— start of DOCUMENT SEGMENT —

Most deadly vulnerabilities arise in file-parsers. Just search for parser vulnerabilities and have fun :P .

c. Cleaning up is damn important

At some point in time, we all have made the mistake of not freeing the mallocd memory. We just want the program to work right?! We don’t care about all that. The OS will anyway clean up when the program terminates.

The severity of any such programming mistake depends the context.

  • Suppose the programmer wrote a very simple elf-parser using our library. Then it may not matter, although there are no guarantees.

  • Suppose the programmer is writing some big application, of which our library is one small part. Suppose he opened 1000 files using our library. Consider our library mallocs 5000 bytes for each file - to store all the metadata. So, our library has used up a heap space of 1000 * 5000 = 5MB. Suppose the programmer is done processing the first 500 files and will never use it again (But note that they are still in memory). The programmer opens 500 new files for processing. Unfortunately, lib_path fails because of insufficient memory.

— end of DOCUMENT SEGMENT —
— start of RECORDS —

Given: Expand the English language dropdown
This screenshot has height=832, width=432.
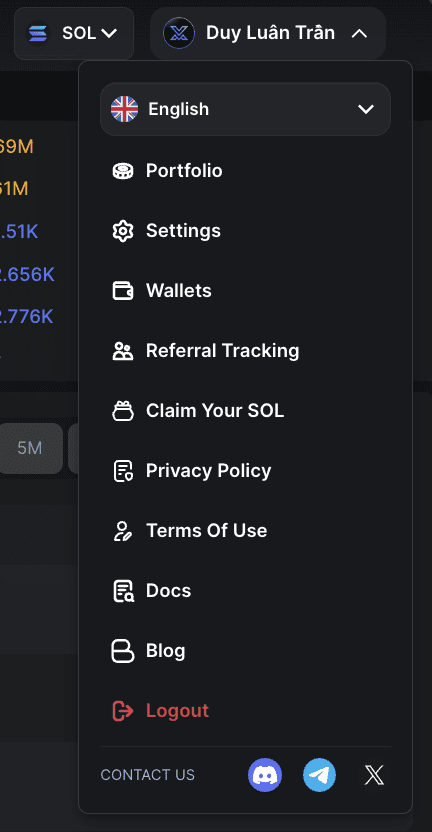Looking at the screenshot, I should pyautogui.click(x=245, y=109).
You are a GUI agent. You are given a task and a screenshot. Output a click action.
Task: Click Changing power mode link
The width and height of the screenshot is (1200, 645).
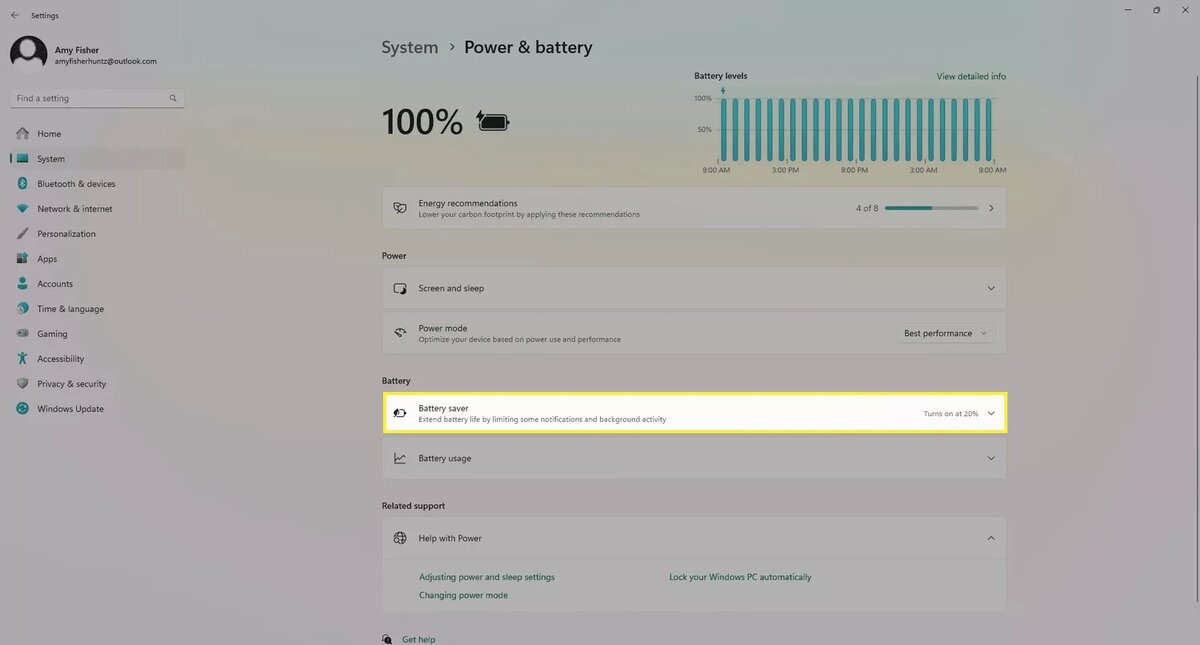pyautogui.click(x=462, y=594)
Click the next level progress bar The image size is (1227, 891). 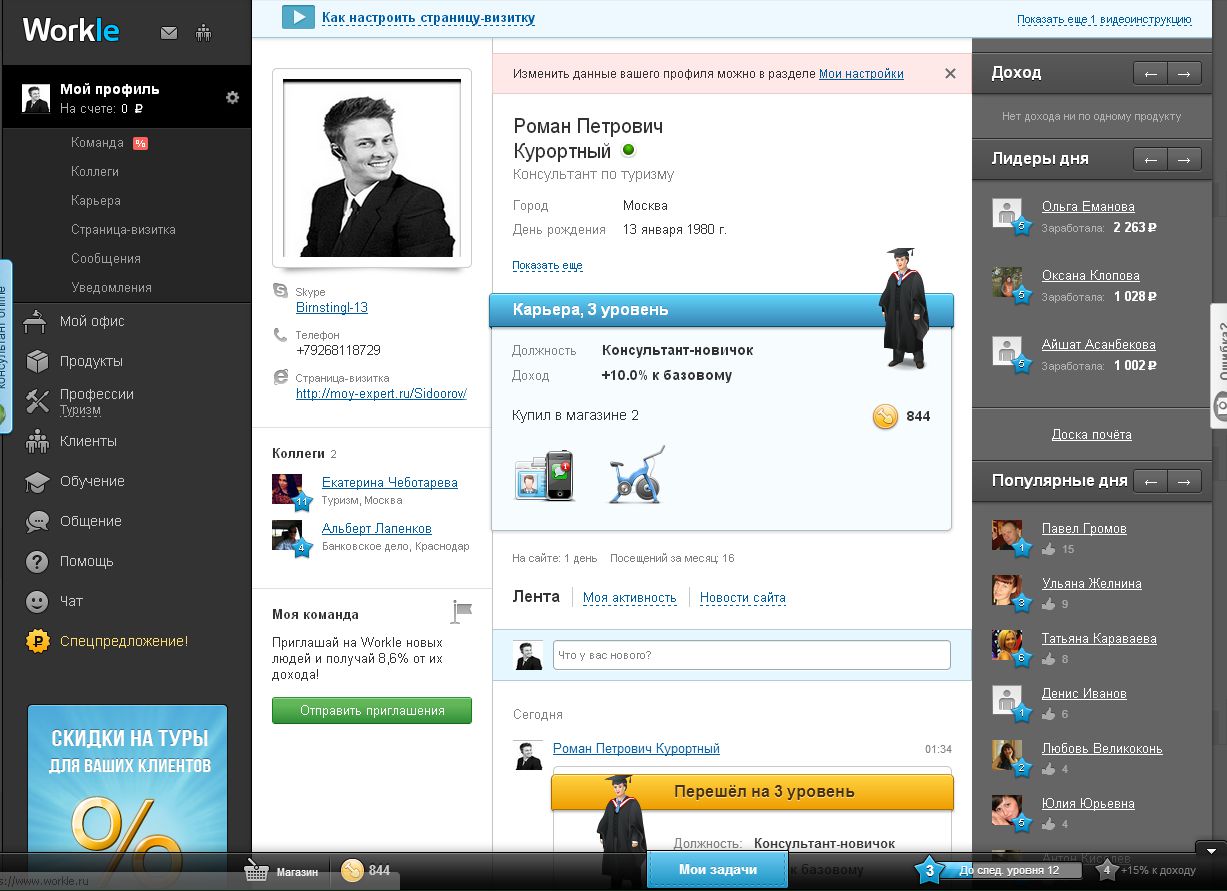[1009, 871]
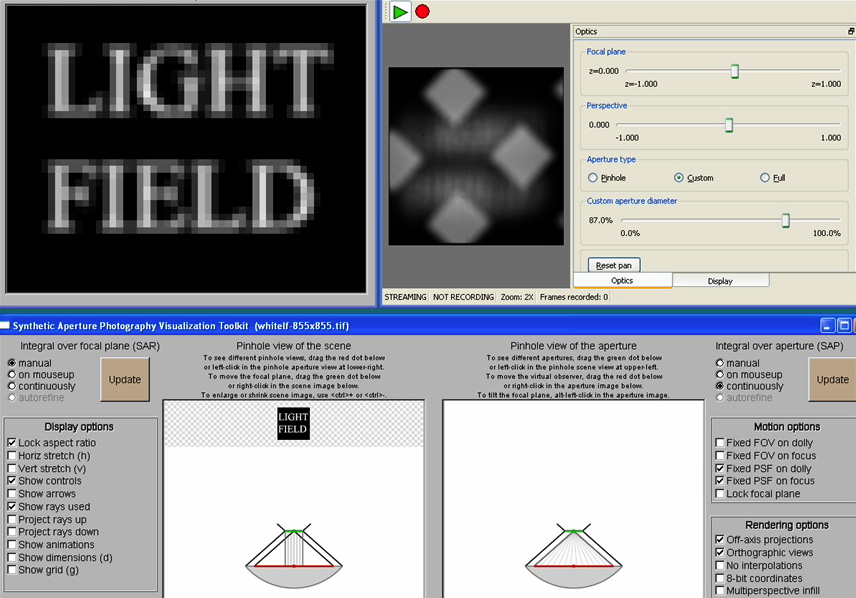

— end of RECORDS —

:: STATED EXERCISE A ::
Answer these questions using the excerpt on memory cleanup in a parser library:
(i) Where do most deadly vulnerabilities arise?
(ii) How many bytes does the library malloc for each file in the big-application example?
(iii) What fails when the programmer opens 500 new files?
:: STATED EXERCISE B ::
Decide whether each statement agrees with the excerpt on memory cleanup in a parser library. Answer yes or no for each, and quote the words from the excerpt that decide it.
(i) For a very simple elf-parser, not freeing memory is guaranteed to be harmless.
(ii) In the big-application example, the library uses 5MB of heap space for 1000 files.
(iii) Once the first 500 files are done, they are no longer in memory.
:: STATED EXERCISE C ::
Extend the excerpt on memory cleanup in a parser library, starting after its final sentence.

:: RIGHT ANSWER A ::
(i) In file-parsers.
(ii) 5000 bytes.
(iii) lib_path.

:: RIGHT ANSWER B ::
(i) No: "Then it may not matter, although there are no guarantees."
(ii) Yes: "our library has used up a heap space of 1000 * 5000 = 5MB"
(iii) No: "But note that they are still in memory"

:: RIGHT ANSWER C ::
This is sad isn’t it? The programmer was anyway not using the first 500 files. Logically, that memory could be used to process toe new 500 files. But that didn’t happen. If only we had given a clean-up function which frees up the specified memory.

Something like lib_close(descriptor). This will close the case of that file and make room for any new file.

Before the program exits, we need to clean-up everything and leave gracefully.

With that, we’ll end our short discussion on how our library will look like, API etc.,

3. How to initialize and manage data structures?

Consider a data structure as the following:

struct 
{
	void **addrs;
	unsigned long int n_addrs;
	unsigned long int size;
} to_be_freed_list;

struct to_be_freed_list free_us;

During the course of a program, a lot of new objects are created, lot of memory is allocated from heap using malloc / calloc. At the end, we need to free up all this before leaving.

How do we do this? We use this vector of addresses to be freed. In the end, we’ll iterate through the list and free every chunk of memory in one go.

What are the various operations on this structure?.

  1. It needs some initialization, we need to allocate some memory for addrs so that it actually stores some addresses. Also need to set n_addrs to 0.
  2. Adding an address to this list is an operation.
  3. The core of this data structure - freeing all that memory, another operation. And finally freeing memory allocated for addrs itself.

It is always better to define functions for each of these operations, instead of writing the code again and again.

1. free_list_init(): This function initializes the structure free_us.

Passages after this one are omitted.